Tuesday, June 23, 2015

GeeVee adds privacy features to mobile communication

6/23/2015

How many times have you sent a text message to someone only to wish you could reach into their phone and delete it? That’s one of the many remarkable things you can do with a new communication platform called GeeVee.

What else does GeeVee do? How about having an SMS conversation that would disappear as soon as you finished. Or video calls without launching a separate app. And, perhaps it’s most valuable feature: none of your personal data or communication is stored by GeeVee or in the cloud.

You probably haven’t heard of GeeVee because it hasn’t been officially launched. But it has a website, a Facebook page, a Twitter feed and apps for Android and iOS that can be downloaded for free. GeeVee is currently open only by invitation, but you can connect using my code: “gizmo.”

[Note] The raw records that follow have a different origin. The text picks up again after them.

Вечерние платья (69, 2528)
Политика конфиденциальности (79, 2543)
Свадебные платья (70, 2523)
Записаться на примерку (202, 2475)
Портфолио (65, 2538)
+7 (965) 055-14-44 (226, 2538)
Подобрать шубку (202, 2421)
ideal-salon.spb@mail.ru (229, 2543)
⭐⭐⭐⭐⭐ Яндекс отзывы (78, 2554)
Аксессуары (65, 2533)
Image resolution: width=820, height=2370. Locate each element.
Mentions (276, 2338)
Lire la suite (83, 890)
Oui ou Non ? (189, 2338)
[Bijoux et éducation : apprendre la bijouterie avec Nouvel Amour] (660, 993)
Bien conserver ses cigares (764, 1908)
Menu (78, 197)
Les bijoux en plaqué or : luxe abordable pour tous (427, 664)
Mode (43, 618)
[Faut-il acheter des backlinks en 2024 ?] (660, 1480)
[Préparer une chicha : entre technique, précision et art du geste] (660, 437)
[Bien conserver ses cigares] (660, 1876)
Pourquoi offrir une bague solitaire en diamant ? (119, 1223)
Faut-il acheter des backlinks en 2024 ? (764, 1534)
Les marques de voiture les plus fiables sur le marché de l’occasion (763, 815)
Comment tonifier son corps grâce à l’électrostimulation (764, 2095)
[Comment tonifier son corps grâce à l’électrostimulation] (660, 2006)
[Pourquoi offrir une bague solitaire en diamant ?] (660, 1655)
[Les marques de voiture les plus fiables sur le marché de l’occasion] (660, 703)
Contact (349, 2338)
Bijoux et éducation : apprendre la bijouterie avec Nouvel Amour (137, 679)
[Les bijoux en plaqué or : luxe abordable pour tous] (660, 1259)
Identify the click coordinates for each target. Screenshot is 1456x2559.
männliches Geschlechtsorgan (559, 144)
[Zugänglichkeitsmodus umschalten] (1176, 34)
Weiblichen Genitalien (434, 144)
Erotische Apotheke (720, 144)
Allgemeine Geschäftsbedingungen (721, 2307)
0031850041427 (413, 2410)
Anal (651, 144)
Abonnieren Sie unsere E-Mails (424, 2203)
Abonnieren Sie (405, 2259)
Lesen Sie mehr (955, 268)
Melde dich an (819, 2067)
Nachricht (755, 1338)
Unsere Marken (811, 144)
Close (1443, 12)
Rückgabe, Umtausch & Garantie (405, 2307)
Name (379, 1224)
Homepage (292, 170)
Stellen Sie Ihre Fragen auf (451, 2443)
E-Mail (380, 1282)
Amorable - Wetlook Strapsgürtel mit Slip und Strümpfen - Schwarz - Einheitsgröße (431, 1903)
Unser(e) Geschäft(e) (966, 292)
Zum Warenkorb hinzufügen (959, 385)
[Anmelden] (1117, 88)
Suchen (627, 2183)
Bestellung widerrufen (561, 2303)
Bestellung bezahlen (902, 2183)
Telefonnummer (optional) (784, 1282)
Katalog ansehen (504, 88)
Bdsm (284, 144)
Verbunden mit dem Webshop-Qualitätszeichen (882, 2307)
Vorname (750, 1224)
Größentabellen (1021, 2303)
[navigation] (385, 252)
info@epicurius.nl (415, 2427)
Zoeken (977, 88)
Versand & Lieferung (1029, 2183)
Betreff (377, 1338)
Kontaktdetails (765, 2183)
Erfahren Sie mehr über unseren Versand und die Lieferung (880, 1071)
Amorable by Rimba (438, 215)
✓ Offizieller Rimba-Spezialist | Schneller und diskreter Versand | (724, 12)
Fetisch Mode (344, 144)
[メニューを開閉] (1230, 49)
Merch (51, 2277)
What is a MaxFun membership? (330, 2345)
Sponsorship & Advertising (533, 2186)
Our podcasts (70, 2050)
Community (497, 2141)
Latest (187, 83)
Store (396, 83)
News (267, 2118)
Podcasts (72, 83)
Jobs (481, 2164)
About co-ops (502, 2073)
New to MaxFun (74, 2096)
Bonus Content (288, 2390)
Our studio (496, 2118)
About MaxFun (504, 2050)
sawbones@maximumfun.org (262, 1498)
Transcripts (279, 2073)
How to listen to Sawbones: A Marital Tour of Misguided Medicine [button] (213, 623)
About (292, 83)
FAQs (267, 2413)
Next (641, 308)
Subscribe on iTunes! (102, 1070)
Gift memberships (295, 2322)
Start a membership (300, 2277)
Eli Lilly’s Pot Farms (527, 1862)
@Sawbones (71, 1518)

The people behind GeeVee say on the website that it’s an alternative to current communication networks that are “tapped, unreliable and expensive.”
We are building the next-generation communications platform that puts you in control of your privacy, lowers your phone bills, and connects you every time.
I spent about a week exploring GeeVee and I found it to be well designed, responsive and easy, even fun to use. I especially like the range of functions in GeeVee’s messaging feature and the erasing options in particular.
After you type and send a message, you can long press on the chat bubble to bring up options: Copy, Forward and Delete. The options work on text that you enter and what your friend wrote and it works while a conversation is in progress or long after it’s over. The chat window also has a time bomb function will will erase a conversation after a few seconds or up to a minute - kind of like those secret messages Ethan Hunt got from his Mission Impossible controller.

Want to have a completely private exchange? Invert your phone and start typing. When the conversation is over, rotate the phone again and everything disappears. Other messaging options let you attach a photo - from your camera or stored gallery - an instant map showing your location or record and send a short audio message.

I also tested the built-in video option and found it to be every bit as clean and crisp as Facetime or Skype without the need to launch one of those apps or maintain a separate contact list. GeeVee says it’s video will work in locations where data service is poor or unavailable.

That feature should appeal to potential users in underdeveloped markets. Those users should also like GeeVee’s ability to skirt the local telcoms with low-cost voice calls.

If GeeVee delivers on their goals and promises, it will be an attractive alternative to many of the conventional networks and platforms for anyone who is concerned about their online privacy or just wants the convenience of am all-in-one service.